> **EXERCISE DESCRIPTION**: Starting at the line that contains "You are a computer-use", copy every line to the end of the material below exactly, and omit the pictures.
:: EXERCISE DATA
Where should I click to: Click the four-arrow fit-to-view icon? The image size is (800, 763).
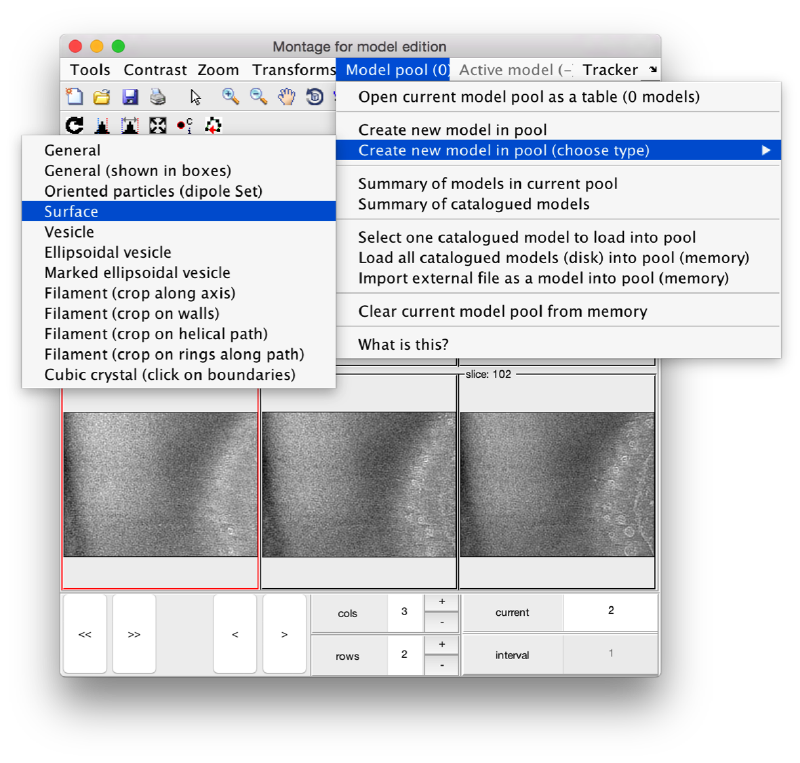[157, 125]
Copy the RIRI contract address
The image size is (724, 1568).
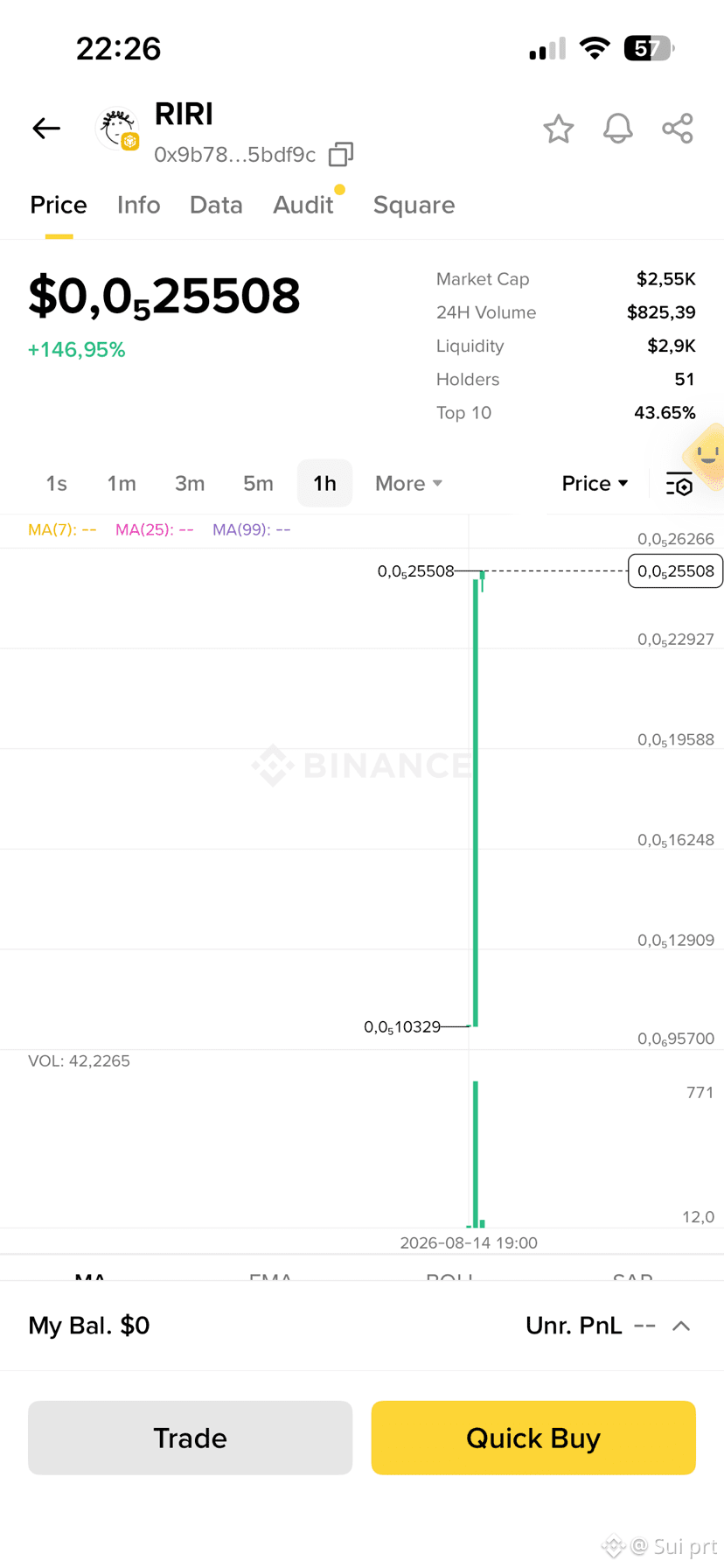[341, 155]
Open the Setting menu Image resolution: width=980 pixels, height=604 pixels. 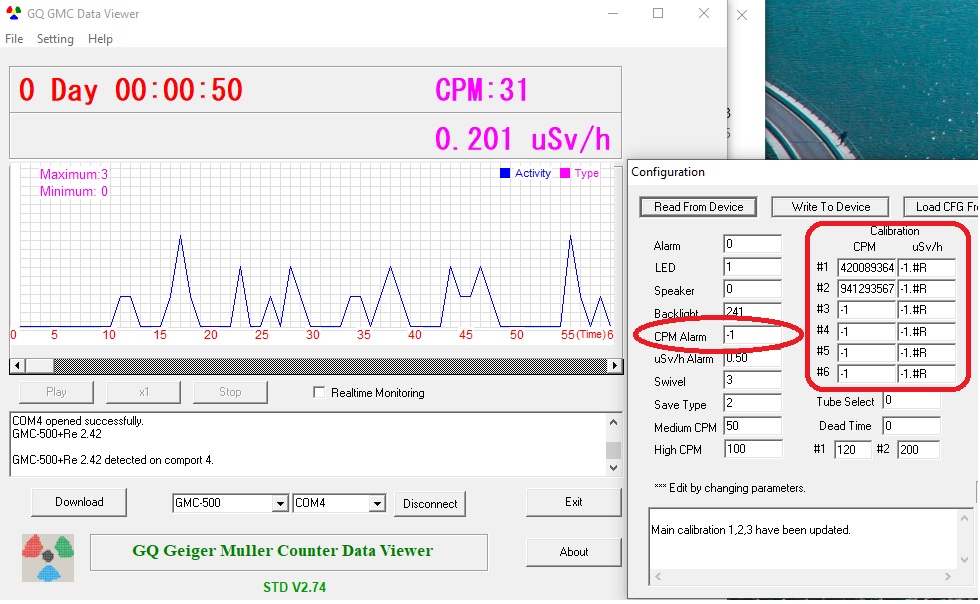coord(55,39)
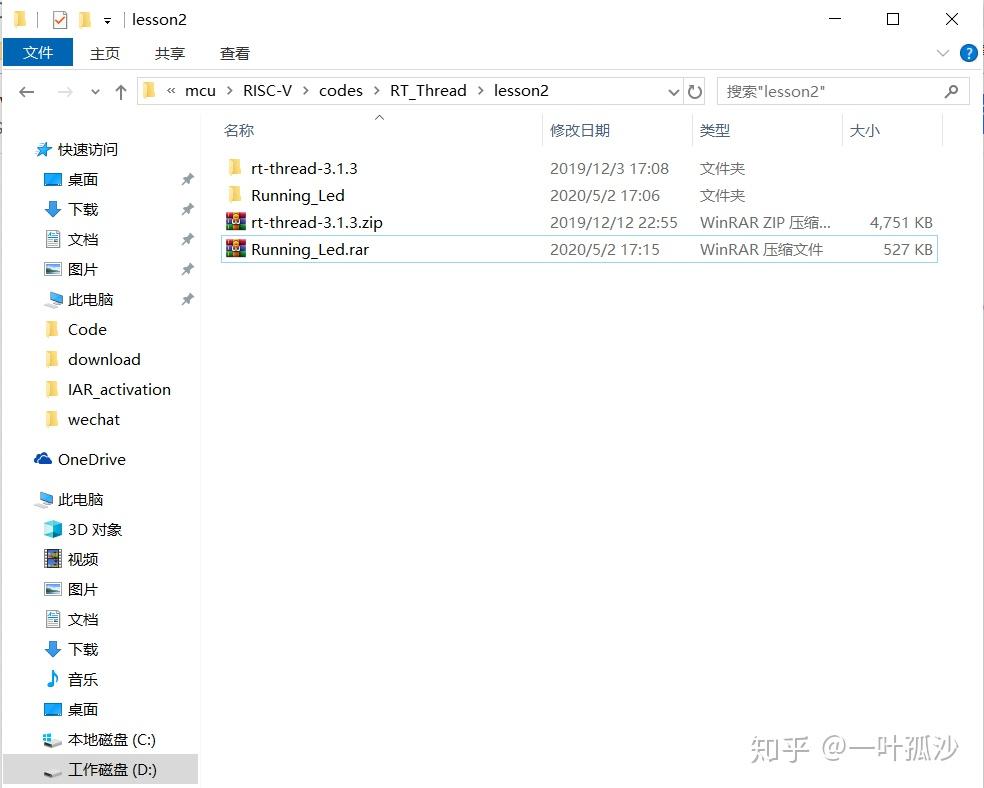This screenshot has width=984, height=788.
Task: Unpin 桌面 from Quick Access
Action: [x=186, y=179]
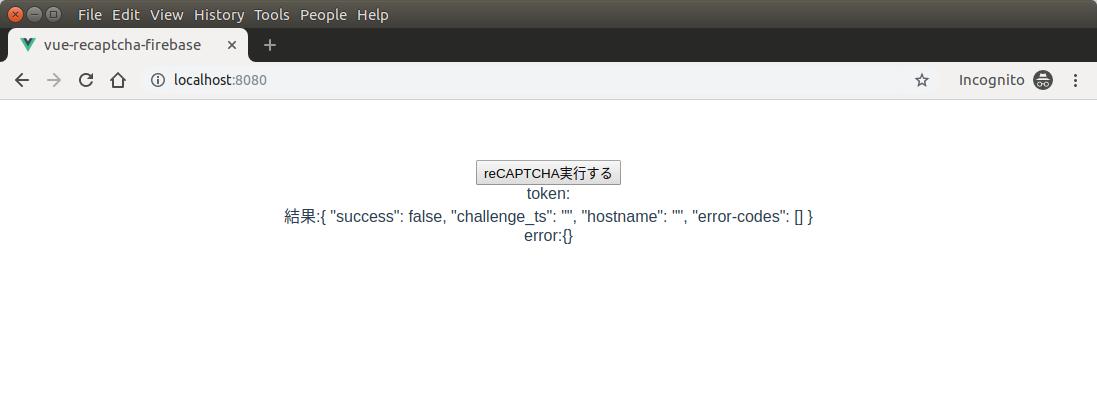Open the People menu

[x=323, y=15]
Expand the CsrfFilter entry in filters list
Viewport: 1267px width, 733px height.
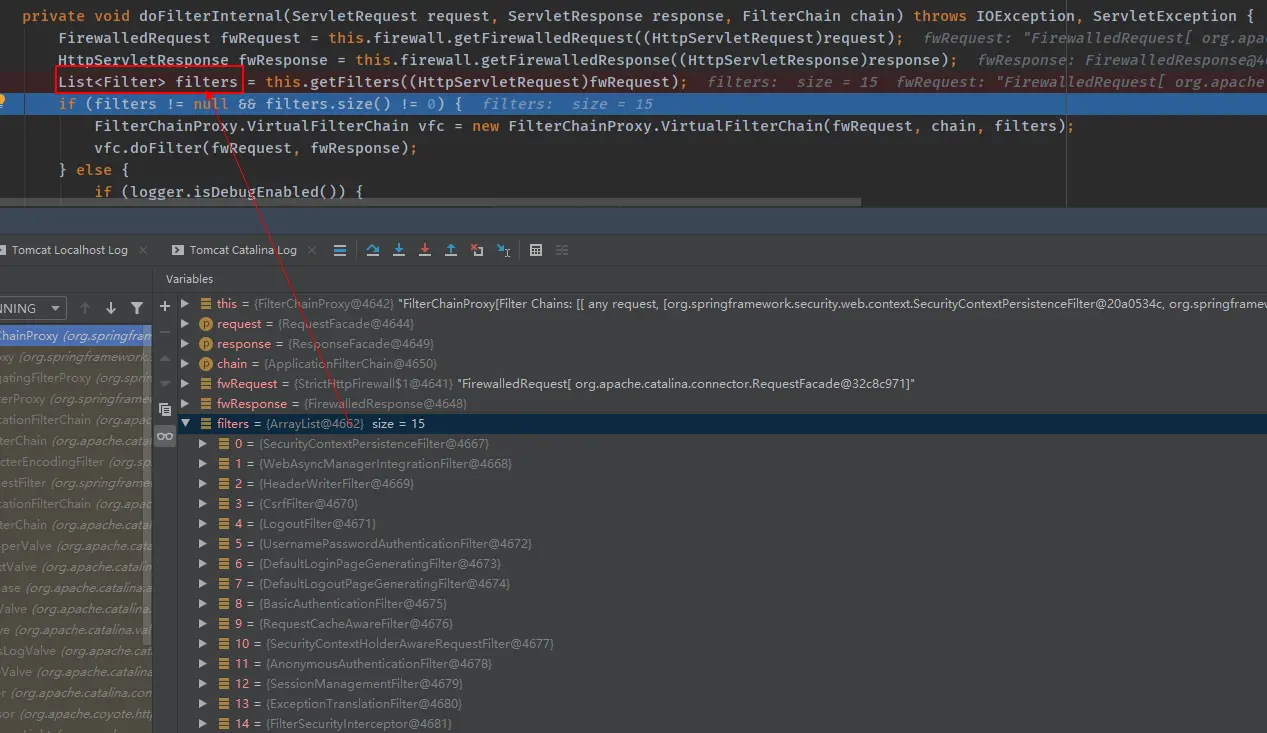coord(203,503)
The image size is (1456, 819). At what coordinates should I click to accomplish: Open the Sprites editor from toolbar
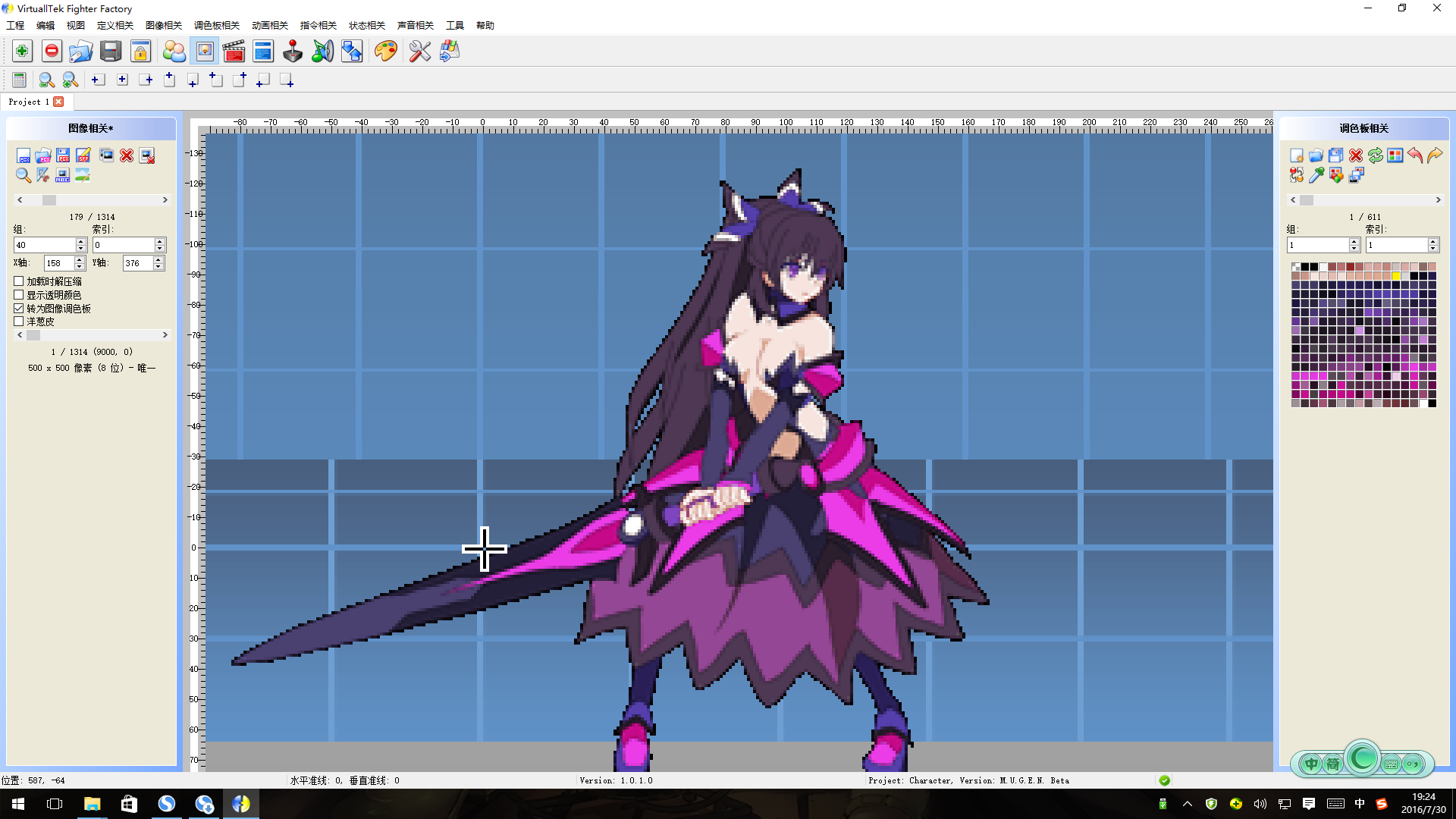click(205, 52)
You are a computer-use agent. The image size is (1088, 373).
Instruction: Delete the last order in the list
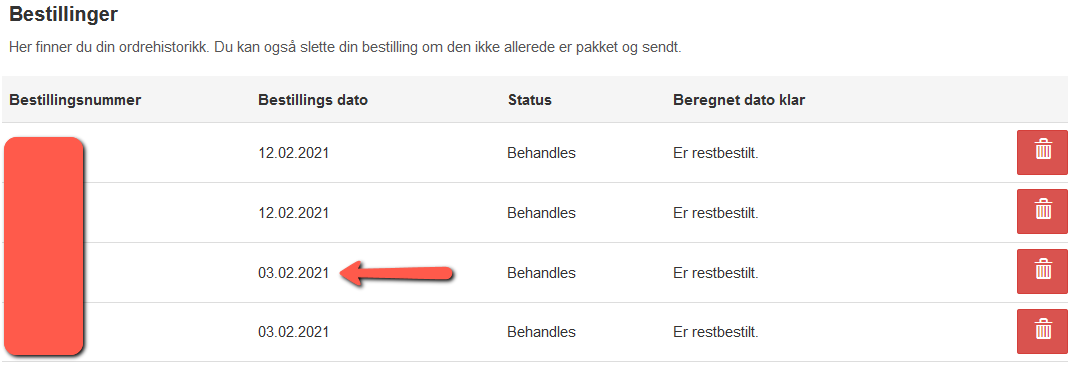(x=1042, y=331)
::::
> **EXERCISE OUTPUT**:
You are a computer-use agent. The image size is (1088, 373).
Instruction: Delete the last order in the list
(x=1042, y=331)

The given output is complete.